Find every line below where the word "button" occurs. Then say how many there are, giving only the number.

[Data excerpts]
◆ ◆ ◆ ◆ ◆

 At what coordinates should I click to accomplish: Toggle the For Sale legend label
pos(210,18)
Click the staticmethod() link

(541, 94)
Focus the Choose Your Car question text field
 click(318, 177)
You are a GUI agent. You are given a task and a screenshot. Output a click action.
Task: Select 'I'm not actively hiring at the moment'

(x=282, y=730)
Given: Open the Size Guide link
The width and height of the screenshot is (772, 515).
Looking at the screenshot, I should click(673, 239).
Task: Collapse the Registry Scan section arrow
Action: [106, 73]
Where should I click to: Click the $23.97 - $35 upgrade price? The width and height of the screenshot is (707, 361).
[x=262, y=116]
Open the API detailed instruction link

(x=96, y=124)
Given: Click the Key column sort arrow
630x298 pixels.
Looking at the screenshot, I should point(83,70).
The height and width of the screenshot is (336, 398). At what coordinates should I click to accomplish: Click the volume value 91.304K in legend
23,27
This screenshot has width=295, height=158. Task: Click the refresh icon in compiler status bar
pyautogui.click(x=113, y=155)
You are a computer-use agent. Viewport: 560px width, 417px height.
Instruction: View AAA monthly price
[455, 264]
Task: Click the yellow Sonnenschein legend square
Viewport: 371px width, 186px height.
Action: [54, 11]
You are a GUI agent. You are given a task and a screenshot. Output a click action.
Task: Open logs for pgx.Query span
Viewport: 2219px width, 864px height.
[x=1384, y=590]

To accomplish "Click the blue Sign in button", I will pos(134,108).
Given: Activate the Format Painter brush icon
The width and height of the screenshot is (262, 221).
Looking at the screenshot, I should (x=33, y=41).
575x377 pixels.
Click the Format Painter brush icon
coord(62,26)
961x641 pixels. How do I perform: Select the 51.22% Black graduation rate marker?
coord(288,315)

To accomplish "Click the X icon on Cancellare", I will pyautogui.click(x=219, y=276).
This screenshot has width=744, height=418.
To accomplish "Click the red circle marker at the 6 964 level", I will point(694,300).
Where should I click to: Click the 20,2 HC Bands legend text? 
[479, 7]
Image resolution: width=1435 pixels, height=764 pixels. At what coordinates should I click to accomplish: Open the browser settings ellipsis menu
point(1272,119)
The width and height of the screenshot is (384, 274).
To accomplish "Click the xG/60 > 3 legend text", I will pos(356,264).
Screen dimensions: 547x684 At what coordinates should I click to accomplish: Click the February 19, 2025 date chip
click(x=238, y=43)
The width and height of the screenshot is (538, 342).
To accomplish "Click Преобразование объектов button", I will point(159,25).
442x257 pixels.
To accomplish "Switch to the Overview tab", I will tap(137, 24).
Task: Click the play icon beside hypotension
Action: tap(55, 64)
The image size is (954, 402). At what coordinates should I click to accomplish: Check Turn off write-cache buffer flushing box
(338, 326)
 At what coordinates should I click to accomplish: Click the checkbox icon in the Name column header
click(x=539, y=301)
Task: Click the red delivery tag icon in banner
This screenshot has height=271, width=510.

◆ ◆ ◆ ◆ ◆

WRITTEN RESPONSE: 2